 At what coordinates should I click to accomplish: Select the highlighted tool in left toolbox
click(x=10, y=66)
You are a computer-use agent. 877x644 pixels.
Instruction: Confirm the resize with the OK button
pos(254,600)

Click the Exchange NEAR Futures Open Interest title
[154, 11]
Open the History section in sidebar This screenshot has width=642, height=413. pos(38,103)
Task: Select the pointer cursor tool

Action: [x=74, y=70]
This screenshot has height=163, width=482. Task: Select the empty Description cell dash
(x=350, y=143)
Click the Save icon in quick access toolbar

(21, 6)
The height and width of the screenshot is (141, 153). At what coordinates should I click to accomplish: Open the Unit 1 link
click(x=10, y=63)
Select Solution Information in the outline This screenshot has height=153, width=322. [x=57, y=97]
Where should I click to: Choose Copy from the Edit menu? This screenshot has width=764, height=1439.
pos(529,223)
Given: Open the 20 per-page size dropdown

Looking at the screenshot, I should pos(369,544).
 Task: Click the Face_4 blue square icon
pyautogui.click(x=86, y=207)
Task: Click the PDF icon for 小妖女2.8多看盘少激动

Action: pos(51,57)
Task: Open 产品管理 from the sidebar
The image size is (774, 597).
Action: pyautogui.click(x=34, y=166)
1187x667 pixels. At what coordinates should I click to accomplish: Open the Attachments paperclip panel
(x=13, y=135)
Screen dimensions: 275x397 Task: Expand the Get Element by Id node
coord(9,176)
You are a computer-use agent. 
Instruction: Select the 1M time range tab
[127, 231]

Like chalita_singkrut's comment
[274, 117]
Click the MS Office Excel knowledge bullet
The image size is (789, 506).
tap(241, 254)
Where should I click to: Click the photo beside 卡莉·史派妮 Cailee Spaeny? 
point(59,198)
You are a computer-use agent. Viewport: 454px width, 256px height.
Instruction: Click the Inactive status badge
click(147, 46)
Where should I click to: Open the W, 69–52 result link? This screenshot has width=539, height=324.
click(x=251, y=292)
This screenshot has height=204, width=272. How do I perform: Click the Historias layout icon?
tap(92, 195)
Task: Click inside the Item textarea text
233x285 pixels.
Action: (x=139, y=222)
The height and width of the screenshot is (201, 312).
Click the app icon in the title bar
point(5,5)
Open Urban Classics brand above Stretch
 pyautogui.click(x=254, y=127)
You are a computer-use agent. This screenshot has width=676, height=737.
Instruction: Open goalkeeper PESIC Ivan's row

**Directions for this task**
Which lines of the records contain "agent"? Show each of them.

**Answer space**
You are a computer-use agent. 877x644 pixels.
You are a computer-use agent. 
You are a computer-use agent. Viewport: 454px width, 256px height.
You are a computer-use agent. This screenshot has width=676, height=737.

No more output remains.